Text segment:
::::::
Charting the Course for Early Truck Electrification

To gain insights into trucking electrification, RMI, Geotab and NACFE teamed to gain insights into which segments of the trucking market can be electrified first and what charging infrastructure will be required to enable that transition.

The study team used vehicle telematics data from Geotab to understand the behavior of medium- and heavy-duty trucks. Although the data provided by Geotab for this analysis is exclusively from trucks powered by internal combustion engines (ICE), the observed driving patterns of these vehicles can be used to determine which trucks could be replaced by EVs the soonest based on existing EV technology and charging infrastructure.

To estimate the charging needs and impacts of trucking electrification, the study team developed a multistep modeling framework. Two scenarios for fleet electrification were analyzed: one with an average vehicle replacement age of 15 years, and a second with an average vehicle replacement age of 10 years.

The report determined that, based on how vehicles are driven today, approximately 65% of medium-duty trucks and 49% of heavy-duty trucks (stationed in California and New York) are electrifiable, meaning they could be replaced with EVs based on current technology. These vehicles are responsible for about 30% of the vehicle miles traveled by trucks based in the two states.

Trucking electrification is only possible if vehicle charging is available. Based on the report team’s analysis, the electrifiable trucks in the dataset would require on average 50 to 400 kilowatt-hours per day — comparable to the electricity used by 2 to 14 homes. This amount of energy is generally less than or equivalent to one full charge of the truck’s battery, based on electric truck models currently on the market. Electricity demand from truck electrification may decrease as e-MHDV models begin to require fewer kilowatt-hours per mile and fleets and drivers learn to optimize regenerative braking and other driving behaviors to achieve maximum efficiency.

Key Findings

Based on results from the analysis the study team came up with some key takeaways.

  • With existing technology, many trucks can be electrified and continue to perform similarly to ICE trucks. For trucks domiciled in California and New York, we found that 65% of medium-duty trucks and 49% heavy-duty trucks are electrifiable today. As electric truck ranges increase and public or shared truck-charging infrastructure becomes available, even more of the ICE trucks on the road today will be electrifiable.
  • Electric trucks, regardless of when they charge, offer significant greenhouse gas emissions reductions per mile compared with diesel vehicles. Considering the quantity of emissions associated with freight movement in North America, the potential reductions resulting from electrification provide an unmissable opportunity.
  • Given demand charges and high infrastructure costs, incentives, policymakers, regulators, and utilities should encourage fleets to charge at lower power levels over longer periods of time. Charging at lower power levels outside of peak grid demand times is the best strategy for minimizing both capital and operational expenses related to charging.
::::::
Data excerpt:
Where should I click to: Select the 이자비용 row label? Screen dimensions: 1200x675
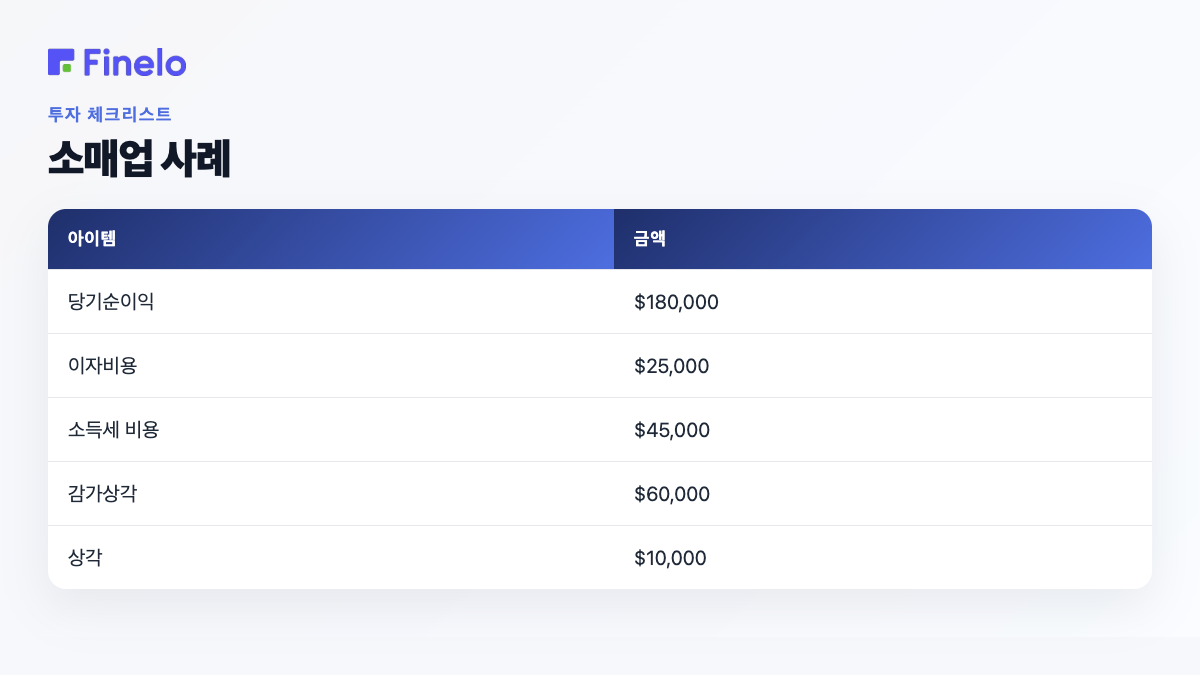(x=102, y=365)
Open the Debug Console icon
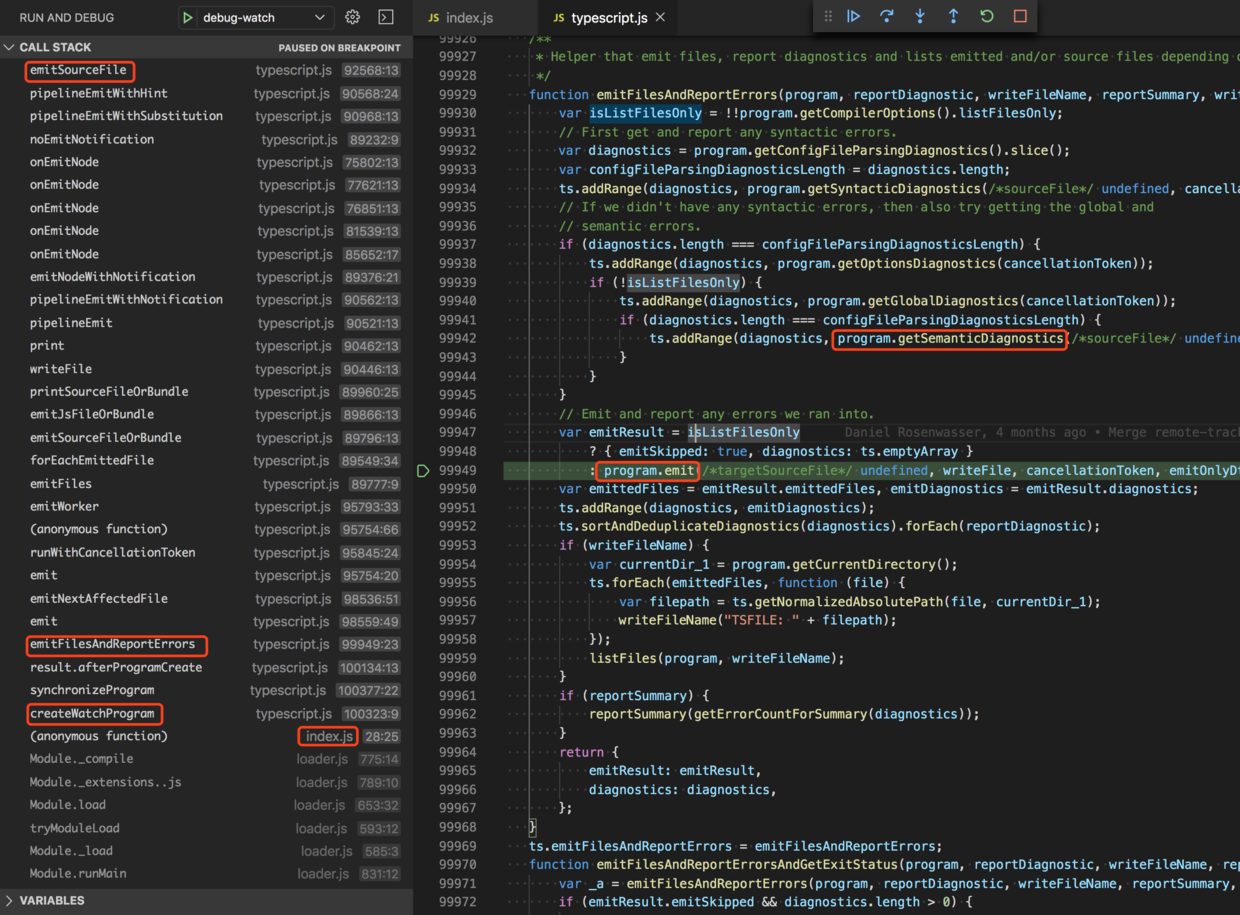Screen dimensions: 1240x915 click(x=386, y=17)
::::::
To be done:
- 1) List the organizations that the text on early truck electrification says teamed up for the study.
- 2) Extend the text on early truck electrification past its last sentence.

Answers below:
- 1) RMI, Geotab, NACFE

- 2)
  • Utilities will need to provide rate structures that allow medium- and heavy-duty trucks to electrify economically. Using big trucking datasets, such as the one discussed in this report, can help utilities understand the large-scale impacts of their rate structures on fleet electrification.
  • Fleets will require support. Managing electric trucks represents a steep learning curve, particularly regarding optimal charging strategies. Utilities should participate in truck electrification by offering fleet customers free or low-cost advisory services to co-develop charging strategies that minimize overall charging costs, which will benefit both the grid and fleets.

Electric Trucks: Where They Make Sense

Battery electric commercial vehicles are here today and are a growing alternative to traditional diesel, alternative fuel, and hybrid powertrains. Electric trucks are a daily staple of media, conferences, factual research, and hype. Opinions vary considerably about whether this technology is a viable alternative to traditional diesel powertrains.

There are some common themes/arguments both for and against Class 3 through 8 commercial battery electric vehicles. They fall into several broad categories: weight issues, cost issues, and charging/electric grid issues.

This Guidance Report provides a foundation for understanding the key arguments for and against this rapidly evolving powertrain alternative.

More specifically here are the 10 common themes or arguments both for and against electric trucks.

Arguments

Vehicle tare weight is too high to support my freight needs vs. BEV weight is not an issue:
Competitive vehicle tare weights are possible in all classes for many duty cycles. Diesel powertrains also include fluids, emissions systems, exhaust systems, cooling systems, mountings, etc. that in total represent a significant weight reduction when removed. Typical payloads in many applications are well below maximum GVWR. The combination of both of these factors allows for BEV solutions with equivalent freight carrying capacity in many applications, but not all.

Charging infrastructure is not ready vs. rust the market to provide BEV charging solutions:
Off-shift charging of vehicles is possible today with existing systems. The challenge is high speed charging. BEVs needing sub-30 minute charging speeds require high capacity production charging systems that today are only in the conceptual phase. Fleets with well-defined one-driver shift A-B-A, or A-B-C-A type routes, for example, are well positioned for base depot charging. Even fleets with routes between hubs, if range is sufficient, could have charging at both ends of the trip. Fleets with variable routes and no guaranteed return trips will need growth in remote charging capacity before considering replacing diesels with BEVs.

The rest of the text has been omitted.